19 junio, 2019

Las voces de miles en Bilbao

Campo Verde no Mato Grosso. Agricultura Familiar, Irrigacao, caprinocultura. 2004. ©Ubirajara Maachado

La responsabilidad y compromiso que asumen cada una de las organizaciones agrarias en la VI Conferencia Mundial para la Agricultura Familiar es, por lo menos, motivante. Estamos frente a una oportunidad muy valiosa de hacer llegar las necesidades y propuestas de nuestro sector, la agricultura familiar, campesina e indígena (AFCI), a los tomadores de decisión para implementar mejores políticas públicas diferenciadas.

En este encuentro será posible analizar experiencias de todas las regiones del mundo, recoger las enseñanzas positivas, y planificar estrategias de actuación adaptadas específicamente a cada contexto.

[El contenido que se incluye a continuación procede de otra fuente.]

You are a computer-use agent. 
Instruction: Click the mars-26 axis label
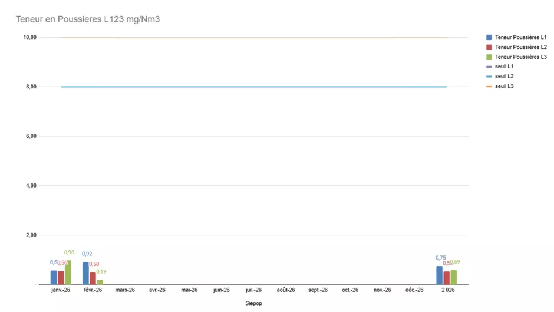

Es en este sentido, que COPROFAM elaboró documentos referidos a la situación particular de las mujeres, jóvenes rurales y la AFCI en general en el Mercosur Ampliado,  aportando al debate su mirada crítica sobre los avances y los pendientes en materia de políticas públicas para un desarrollo rural inclusivo y sustentable. Una mirada que puede ser considerada como referencia para organizaciones y gobiernos de otros continentes por la naturaleza de gestación, en el marco de un diálogo institucionalizado de la Reunión Especializada de Agricultura Familiar (REAF), que durante 15 años permitió acuerdos que incidieron en transformaciones institucionales, diseño e implementación de instrumentos y asignación de presupuestos crecientes. Cambios que dieron como resultado mejoras en los niveles de ingresos de la población rural, reducción del hambre y la pobreza, y que indican que invertir en la AFCI es una buena asignación de los recursos públicos en beneficio de la sociedad en su conjunto.

La AFCI produce el 60% de los alimentos que se consumen en la región, contribuyen por una parte a preservar cultivos tradicionales (mantenimiento de la biodiversidad), y por otra a producir diversos rubros con tecnologías menos intensivas en la aplicación de insumos que utiliza la agricultura de gran escala (aprovechamiento sustentable de los RRNN).

 Para continuar avanzando en esta dirección, en conexión con la  nueva agenda internacional pautada por los ODS 2030, la Década de la AF y consagrada por NNUU, es indispensable asegurar políticas públicas relacionadas a:

  • Disponibilidad de educación y salud en el medio rural.
  • Desarrollo de tecnología apropiadas para la AFCI.
  • Acceso a recursos naturales y financieros.
  • Implementación de inversiones en conectividad de transporte y comunicaciones.
  • Acceso equitativo de las mujeres y los jóvenes a los instrumentos de política que apoyan las actividades económicas.
  • Participación en la toma de decisiones y seguimiento de sus resultados.

El próximo decenio deberá contemplar los puntos enunciados y lograr articularlos en cada localidad, región y continente del mundo.